The contextual revolution (don’t really know if that’s a thing, but it sounds official) emerged in the MLB the past few years, attempting to control for more situational effects than current sabermetric driven baseball stats. These models build upon Bill James’s work, Tom Tango’s all-important linear weights, and similar metrics that account for league, park, and positional production.
Baseball Prospectus (BP) writers developed baseball statistics that further quantify performance using mixed models . You can find a good introduction to mixed models in this article written by Jonathan Judge, Harry Pavlidis and Dan Brooks of BP, but if you are familiar with linear or logistic regression, a mixed model attempts to estimate the average performance over the course of the season (fixed linear model) and use the residuals (or error) to simultaneously quantify the contributions of “random” participants in any given play. Now why do I say random? It isn’t so much that these participants are random, but that the baseball players are always changing and the number of “random” interactions they have throughout a season is endless, while the effect of an 0-2 count on run production says relatively consistent or fixed throughout a whole season.
Some existing baseball stats based on mixed models include:
- Called Strikes Above Average (CSAA) – defensive statistic that measures catcher framing skills controlling for the batter, pitcher, catcher, and umpire
- Swipe Rate Above Average (SRAA) – base running metric that attempts to quantify base stealing ability for batters, and stolen base prevention for pitchers and catchers
- Take Off Rate Above Average (TRAA) – player specific effects on base stealing attempts
- cFIP – a new version of Fielding Independent Pitching (FIP) taking into account many aspects of a plate appearance. Read more about it here.
By the title you can probably guess this article is about stolen bases, and you are correct. Specifically, I will be discussing Swipe Rate Above Average or SRAA for short. SRAA is derived from a mixed model that attempts to account for the inning, the stadium, the quality of the pitcher, and the pitcher, catcher, and lead runner involved. SRAA is directly derived from a player’s random effect and is a single number generally ranging from -10% to 10% describing the additional probability a player contributes to a successful steal. For example, Mike Trout had a 4% SRAA in 2016. Given the average stolen base situation, Trout is 4% more likely to successfully steal than the average baserunner in 2016.
While SRAA accounts for pitcher skill using cFIP1See above link for more information, the quality of a pitcher can’t necessarily control for all variation in a pitcher’s pitch sequence or the occasional mistake in the dirt. Pitches in the dirt, pitchouts2A ball intentionally through high and outside to prevent stolen bases., off-speed, and fastballs are treated equally in SRAA. Consequently, SRAA values may be lacking for runners that disproportionately get thrown out on pitchouts or for catchers that consistently block balls in the dirt while still throwing out the runner.

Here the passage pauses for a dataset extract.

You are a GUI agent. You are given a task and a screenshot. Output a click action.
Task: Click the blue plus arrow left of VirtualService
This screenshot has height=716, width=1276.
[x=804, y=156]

Lets explore some evidence of these effects before we include them in the pitch adjusted (pSRAA) model. I started by subsetting Retrosheet play-by-play data from the 2016 season to only stolen base attempts by lead runners. For example, events with a steal of second base with a man on third were not included. I only included situations where a pitch preceded a stolen base attempt. I supplemented the play-by-play data with PITCHf/x data which tracks trajectories of every pitch in the MLB. I aligned the pitch data with each stolen base with minimal missing connections between the two datasets3Only 3 stolen bases did not have PITCHf/x data since there technically wasn’t a pitch that occurred (e.g., steal of third then steal home on a passed ball). An additional 8 did not have valid trajectory readings in PITCHf/x. and ended up with 2,809 total attempts. Excluding some of these stolen bases means for those who are familiar with SRAA, my SRAA numbers will not match up directly with BP’s numbers.
I first examined pitch speed and its effects on stolen base percentage. It’s no surprise that in 2016 runners succeed more often on slower pitches.

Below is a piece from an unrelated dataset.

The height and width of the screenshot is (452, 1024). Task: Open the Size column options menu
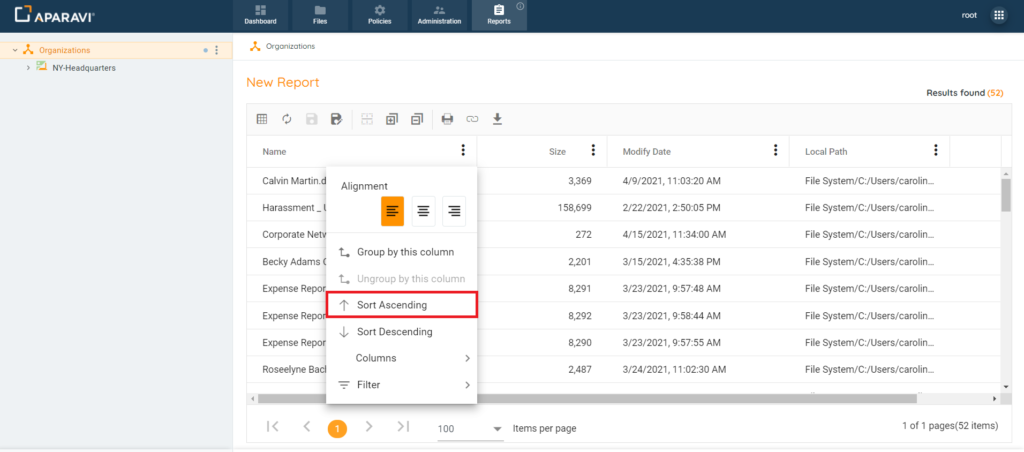(593, 151)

Notice a slightly higher success rate for pitch speeds that fall above 95 mph. This phenomenon is not unique to 2016, and Jeff Sullivan4http://www.fangraphs.com/blogs/stealing-success-against-pitch-speeds-and-pitch-heights/ hypothesized that good base stealers are the ones stealing against fireballers. Indeed, while only 8% of stolen bases occur during a pitch that is 95 mph or higher, speedsters Billy Hamilton and Starling Marte attempted over 12% of their stolen bases in these situations. These situations tend to arise later5About 1 inning later on average in closer games6Stealing team is only .39 runs ahead rather than .46 runs ahead on average meaning base stealers ought to be more certain of success before attempting to steal.
In addition to pitch speed, we also have access to pitch location data through PITCHf/x. As you can see in the figure below, the SB probability varies more drastically by location, and therefore, is the most meaningful of the two pitch metrics. The results below mirror the results I would expect. High SB probability along the right side of the plate for left-handed hitters confirms that most catchers (if not all) are right-handed which makes it hard to throw over left-handed hitters. Similarly, catchers have more success with right-handed hitters and pitches closer to their throwing shoulder. And finally, the most obvious of all: it’s hard to throw a runner out when the ball hits the ground.
I also included the PITCHf/x pitch descriptions since they help improve the model slightly. Some descriptions occurred only a few times, so I combined them into larger categories:
- Dirt: Ball in Dirt, Swinging Strike (Blocked)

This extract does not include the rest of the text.